Met een behandeling als loonarbeider of vreemdeling staat een Israëlitische schuldslaaf een belangrijke stap hoger op de sociale ladder dan een slaaf. Leviticus 25:55 motiveert dat als volgt: omdat de Israëlieten Gods dienaren zijn, kunnen ze principieel niet het eigendom worden van een andere Israëliet. Martijn Stoutjesdijk betoogt in een recente bijdrage (zie literatuur) dat de term ʿăbādim hier veel beter als ‘slaven’ vertaald kan worden. Dan is het duidelijk: ze kunnen en mogen niet als slaven verkocht worden, omdat ze Gods slaven zijn. (Net zoals heel het land Gods eigendom is en daarom niet blijvend van eigenaar kan veranderen, zo zijn ook de Israëlieten Gods eigendom en kunnen daarom niet tot elkaars bezit worden). Een Israëlitische schuldslaaf moet door zijn Israëlitische eigenaar als dagloner of bijwoner behandeld worden en in het vijftigste jaar worden vrijgelaten. Vergeleken met Exodus 21 en Deuteronomium 15 zien we twee opvallende verschillen. Allereerst is de verplichte diensttijd van zes jaar in Exodus en Deuteronomium naar 49 jaar in Leviticus een enorm verschil. Daarnaast brengt Leviticus 25 als eerste (en enige) een principieel perspectief aan: aangezien de Israëlieten al Gods slaven zijn, kunnen ze nooit elkaars slaven worden.

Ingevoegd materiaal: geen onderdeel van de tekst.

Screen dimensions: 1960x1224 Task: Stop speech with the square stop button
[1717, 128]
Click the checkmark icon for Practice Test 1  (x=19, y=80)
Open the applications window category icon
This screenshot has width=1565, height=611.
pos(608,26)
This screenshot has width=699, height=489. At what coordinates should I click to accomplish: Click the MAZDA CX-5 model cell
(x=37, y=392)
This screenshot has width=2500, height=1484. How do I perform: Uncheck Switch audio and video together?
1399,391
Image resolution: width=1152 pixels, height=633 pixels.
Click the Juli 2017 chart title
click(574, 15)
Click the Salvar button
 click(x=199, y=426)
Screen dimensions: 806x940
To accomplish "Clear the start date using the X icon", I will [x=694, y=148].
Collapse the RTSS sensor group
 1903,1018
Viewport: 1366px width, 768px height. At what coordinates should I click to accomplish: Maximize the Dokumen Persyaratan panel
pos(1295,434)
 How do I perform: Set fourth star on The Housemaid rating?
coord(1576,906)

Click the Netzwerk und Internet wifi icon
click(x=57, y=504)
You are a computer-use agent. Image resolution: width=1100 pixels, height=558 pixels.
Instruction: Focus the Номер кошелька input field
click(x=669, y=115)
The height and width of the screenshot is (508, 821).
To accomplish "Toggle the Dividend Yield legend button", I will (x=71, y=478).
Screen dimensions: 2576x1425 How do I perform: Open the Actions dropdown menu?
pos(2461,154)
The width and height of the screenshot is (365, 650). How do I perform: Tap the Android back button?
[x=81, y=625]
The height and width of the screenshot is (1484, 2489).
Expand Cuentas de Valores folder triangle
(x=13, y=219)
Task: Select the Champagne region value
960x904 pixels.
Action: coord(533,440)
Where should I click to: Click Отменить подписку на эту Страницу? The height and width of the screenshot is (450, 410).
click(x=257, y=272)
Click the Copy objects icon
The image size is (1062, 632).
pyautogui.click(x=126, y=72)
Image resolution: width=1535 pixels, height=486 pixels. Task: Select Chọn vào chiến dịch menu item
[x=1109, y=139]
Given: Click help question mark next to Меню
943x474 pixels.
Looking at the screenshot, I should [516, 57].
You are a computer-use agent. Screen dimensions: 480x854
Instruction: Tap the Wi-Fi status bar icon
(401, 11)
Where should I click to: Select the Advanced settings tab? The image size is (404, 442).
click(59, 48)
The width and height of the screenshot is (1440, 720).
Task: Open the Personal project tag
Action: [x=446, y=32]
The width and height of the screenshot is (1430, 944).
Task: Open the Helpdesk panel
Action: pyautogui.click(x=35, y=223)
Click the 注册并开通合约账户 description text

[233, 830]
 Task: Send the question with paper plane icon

Toch blijft slavernij ook binnen het perspectief van Leviticus 25 een geaccepteerd gegeven. Israëlieten kunnen probleemloos eigenaar zijn van slaven afkomstig uit andere volken (Lev. 25:44-46). En het kan helaas ook niet altijd worden voorkomen dat een Israëliet schuldslaaf wordt van een niet-Israëliet. Zijn familie moet er echter alles aan doen om dat te vermijden (Lev. 25:47-55). Leviticus wil toe naar een situatie waarin Israëlieten geen slaaf meer kunnen zijn – maar nog wel kunnen hebben.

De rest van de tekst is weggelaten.